Try a workshop or intensive
Sometimes, our counseling practice becomes full and we aren’t able to take on new clients. We can still be a resource for you through our couples intensives and sometimes through Hold Me Tight couples workshops. These can give you an opportunity to discuss your goals for therapy and to work on specific issues that contribute to your relationship disconnection.
There are Hold Me Tight workshops across the country that are based on the book (linked above), and many therapy practices (including ours) can offer more information on this.
An intensive for couples is a one or two day long experience which can consist of couples therapy sessions and individual sessions, with breaks in between. An intensive can be a good fit for couples who have a tough time scheduling regular therapy appointments, and can give you helpful tools to use when distress comes up in your relationship in the future.
Have outlets outside of your relationship
Not only is it important to spend time with your partner, it’s also important to not spend all of your time with your partner.
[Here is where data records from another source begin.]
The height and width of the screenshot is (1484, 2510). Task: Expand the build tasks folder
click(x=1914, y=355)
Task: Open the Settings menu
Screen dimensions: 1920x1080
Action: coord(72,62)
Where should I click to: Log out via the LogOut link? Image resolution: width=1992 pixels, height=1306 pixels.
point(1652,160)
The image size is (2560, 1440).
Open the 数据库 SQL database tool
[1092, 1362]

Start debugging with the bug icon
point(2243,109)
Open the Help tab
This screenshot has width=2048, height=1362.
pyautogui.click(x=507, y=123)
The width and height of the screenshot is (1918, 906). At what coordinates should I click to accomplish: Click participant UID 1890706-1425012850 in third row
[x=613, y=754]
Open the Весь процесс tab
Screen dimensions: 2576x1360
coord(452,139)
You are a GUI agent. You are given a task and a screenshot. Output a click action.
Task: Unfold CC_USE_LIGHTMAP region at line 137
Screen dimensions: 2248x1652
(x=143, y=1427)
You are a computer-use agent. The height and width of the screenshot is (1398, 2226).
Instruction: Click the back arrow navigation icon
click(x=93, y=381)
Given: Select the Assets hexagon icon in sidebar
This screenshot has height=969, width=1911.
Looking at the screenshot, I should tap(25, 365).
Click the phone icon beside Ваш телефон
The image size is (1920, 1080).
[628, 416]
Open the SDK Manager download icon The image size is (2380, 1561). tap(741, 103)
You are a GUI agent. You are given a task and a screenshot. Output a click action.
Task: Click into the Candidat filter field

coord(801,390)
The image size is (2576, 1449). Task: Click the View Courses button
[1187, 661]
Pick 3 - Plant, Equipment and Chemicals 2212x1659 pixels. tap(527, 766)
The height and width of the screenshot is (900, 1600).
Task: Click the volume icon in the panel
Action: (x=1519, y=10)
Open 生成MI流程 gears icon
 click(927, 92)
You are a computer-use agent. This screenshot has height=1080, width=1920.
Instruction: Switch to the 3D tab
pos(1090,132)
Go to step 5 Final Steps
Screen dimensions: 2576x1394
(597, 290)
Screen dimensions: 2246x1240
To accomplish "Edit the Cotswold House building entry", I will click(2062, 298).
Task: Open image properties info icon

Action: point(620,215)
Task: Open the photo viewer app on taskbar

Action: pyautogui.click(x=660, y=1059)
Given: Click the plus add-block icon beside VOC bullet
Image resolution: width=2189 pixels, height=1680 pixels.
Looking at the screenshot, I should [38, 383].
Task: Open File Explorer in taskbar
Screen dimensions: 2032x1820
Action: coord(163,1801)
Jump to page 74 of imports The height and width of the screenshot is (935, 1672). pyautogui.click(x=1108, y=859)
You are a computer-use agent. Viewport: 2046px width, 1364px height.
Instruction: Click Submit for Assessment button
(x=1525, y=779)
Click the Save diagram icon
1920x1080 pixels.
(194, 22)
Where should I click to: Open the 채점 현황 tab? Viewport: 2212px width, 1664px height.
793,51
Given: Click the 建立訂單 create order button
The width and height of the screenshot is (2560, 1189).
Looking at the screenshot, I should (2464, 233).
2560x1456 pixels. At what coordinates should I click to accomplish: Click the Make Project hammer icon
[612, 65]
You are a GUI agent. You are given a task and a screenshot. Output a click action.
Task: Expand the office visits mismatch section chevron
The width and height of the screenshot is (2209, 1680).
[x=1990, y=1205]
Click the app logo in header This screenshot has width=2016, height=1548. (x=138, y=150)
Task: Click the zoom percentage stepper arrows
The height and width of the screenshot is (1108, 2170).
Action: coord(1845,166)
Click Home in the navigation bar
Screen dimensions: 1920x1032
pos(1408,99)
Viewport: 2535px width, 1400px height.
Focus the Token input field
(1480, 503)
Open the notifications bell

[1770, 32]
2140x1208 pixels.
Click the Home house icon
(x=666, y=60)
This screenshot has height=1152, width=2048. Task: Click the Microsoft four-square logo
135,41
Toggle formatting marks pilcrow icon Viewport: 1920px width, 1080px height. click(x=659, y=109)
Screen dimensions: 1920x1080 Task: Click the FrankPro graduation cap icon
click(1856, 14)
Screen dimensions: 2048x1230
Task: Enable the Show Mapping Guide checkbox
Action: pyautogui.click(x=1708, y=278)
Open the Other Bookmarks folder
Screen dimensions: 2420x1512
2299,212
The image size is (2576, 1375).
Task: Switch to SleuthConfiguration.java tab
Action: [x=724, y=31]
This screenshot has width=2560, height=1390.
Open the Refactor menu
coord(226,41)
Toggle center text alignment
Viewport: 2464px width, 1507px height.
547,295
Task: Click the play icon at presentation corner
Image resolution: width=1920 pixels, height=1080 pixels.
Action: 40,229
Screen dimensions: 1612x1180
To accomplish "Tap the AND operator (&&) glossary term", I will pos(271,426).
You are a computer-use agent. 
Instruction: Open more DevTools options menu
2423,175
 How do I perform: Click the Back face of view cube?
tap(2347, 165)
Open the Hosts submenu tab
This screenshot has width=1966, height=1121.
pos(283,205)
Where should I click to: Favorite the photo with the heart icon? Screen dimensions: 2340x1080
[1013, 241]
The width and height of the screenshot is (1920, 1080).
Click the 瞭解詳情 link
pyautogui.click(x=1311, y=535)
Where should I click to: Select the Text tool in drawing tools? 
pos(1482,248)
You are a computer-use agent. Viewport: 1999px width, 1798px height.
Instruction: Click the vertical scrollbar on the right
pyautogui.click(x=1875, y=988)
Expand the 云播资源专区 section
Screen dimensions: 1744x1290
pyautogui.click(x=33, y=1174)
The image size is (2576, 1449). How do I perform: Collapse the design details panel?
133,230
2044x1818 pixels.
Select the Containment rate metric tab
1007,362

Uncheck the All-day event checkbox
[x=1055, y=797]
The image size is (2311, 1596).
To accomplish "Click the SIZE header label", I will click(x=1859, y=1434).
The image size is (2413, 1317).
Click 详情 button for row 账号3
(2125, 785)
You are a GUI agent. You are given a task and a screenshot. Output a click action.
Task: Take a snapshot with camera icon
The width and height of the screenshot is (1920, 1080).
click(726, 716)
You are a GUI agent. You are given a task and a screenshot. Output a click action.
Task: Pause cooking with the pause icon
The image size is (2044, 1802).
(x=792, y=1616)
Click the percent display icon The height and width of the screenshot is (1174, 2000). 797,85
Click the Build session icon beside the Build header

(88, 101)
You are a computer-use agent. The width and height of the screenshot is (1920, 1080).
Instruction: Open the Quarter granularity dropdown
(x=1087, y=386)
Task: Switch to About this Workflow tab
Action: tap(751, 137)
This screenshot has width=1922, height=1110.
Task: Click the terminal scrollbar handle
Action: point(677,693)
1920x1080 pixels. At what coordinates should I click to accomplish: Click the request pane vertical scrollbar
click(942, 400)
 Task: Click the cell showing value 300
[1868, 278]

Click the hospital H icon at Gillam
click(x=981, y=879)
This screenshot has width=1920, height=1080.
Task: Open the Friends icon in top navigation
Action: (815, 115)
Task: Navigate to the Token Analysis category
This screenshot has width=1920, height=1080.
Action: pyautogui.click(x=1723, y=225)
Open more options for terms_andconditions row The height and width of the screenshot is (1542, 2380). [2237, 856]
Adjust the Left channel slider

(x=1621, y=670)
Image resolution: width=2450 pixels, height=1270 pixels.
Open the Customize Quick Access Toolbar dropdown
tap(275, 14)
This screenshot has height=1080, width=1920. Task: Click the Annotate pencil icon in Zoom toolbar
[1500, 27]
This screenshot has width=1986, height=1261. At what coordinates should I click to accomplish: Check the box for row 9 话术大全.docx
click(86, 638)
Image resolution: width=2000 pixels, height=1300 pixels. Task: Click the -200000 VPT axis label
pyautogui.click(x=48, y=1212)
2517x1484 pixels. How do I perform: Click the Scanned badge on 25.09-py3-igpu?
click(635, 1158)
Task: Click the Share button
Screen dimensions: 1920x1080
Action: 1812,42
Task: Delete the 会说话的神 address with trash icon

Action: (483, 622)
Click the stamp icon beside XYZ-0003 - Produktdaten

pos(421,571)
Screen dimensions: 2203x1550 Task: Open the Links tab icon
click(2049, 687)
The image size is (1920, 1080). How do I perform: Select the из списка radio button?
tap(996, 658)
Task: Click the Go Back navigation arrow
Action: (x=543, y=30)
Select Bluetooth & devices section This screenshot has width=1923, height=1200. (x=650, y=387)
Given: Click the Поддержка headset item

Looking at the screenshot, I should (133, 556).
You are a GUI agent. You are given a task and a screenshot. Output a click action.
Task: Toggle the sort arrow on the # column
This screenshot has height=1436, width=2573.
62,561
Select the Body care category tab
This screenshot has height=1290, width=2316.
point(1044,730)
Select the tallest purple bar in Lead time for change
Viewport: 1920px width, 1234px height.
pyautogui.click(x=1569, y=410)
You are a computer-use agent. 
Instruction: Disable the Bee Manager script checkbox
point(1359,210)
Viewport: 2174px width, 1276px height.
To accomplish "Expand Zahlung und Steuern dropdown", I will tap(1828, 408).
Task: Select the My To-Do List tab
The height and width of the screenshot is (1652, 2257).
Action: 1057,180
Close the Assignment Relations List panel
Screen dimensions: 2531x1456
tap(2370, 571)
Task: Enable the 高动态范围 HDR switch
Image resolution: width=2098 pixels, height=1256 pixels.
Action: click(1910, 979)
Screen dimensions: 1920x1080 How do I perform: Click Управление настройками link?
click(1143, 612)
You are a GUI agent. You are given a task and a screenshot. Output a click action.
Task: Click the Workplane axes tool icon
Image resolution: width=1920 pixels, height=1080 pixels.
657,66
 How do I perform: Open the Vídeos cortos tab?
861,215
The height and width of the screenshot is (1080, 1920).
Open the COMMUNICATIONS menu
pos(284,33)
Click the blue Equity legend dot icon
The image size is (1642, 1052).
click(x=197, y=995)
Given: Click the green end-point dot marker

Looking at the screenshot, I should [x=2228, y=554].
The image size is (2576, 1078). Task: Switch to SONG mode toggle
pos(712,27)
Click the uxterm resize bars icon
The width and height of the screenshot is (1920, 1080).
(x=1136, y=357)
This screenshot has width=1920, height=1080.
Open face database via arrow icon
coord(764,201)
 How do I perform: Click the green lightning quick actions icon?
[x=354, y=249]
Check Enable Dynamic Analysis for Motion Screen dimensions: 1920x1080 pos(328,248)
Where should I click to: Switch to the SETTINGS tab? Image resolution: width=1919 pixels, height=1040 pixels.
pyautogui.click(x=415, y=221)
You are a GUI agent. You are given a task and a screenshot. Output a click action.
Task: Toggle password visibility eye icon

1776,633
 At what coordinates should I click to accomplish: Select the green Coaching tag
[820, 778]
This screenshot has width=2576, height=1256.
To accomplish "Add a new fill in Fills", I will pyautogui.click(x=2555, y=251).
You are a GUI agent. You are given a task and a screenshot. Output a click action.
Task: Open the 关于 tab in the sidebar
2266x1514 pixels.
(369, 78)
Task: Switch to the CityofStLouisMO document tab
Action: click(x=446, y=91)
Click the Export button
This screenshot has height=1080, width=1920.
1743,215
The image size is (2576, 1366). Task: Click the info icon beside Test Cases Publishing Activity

Everyone needs outlets outside of their relationship, because it’s not feasible to have one person meet all of our needs. As discussed previously, we are social creatures, and we innately crave connection with others. Do what you can to foster your relationships outside of your romantic relationship. Maybe make time for a regular dinner with friends, or call your mom on your way home from work on Thursdays.
Reminding yourself that there are other relationships in your life that aren’t causing you distress can be comforting when you’re experiencing conflict in your romantic partnership.
Cultivating hobbies and interests separate from your partner can also be a valuable experience. At the very least, it will give you something new to talk about with your partner, and you might find something you really enjoy. Making time for the things that you are passionate about and the people who you care about lets you live a life that’s aligned with your values and allows you to build up your support network.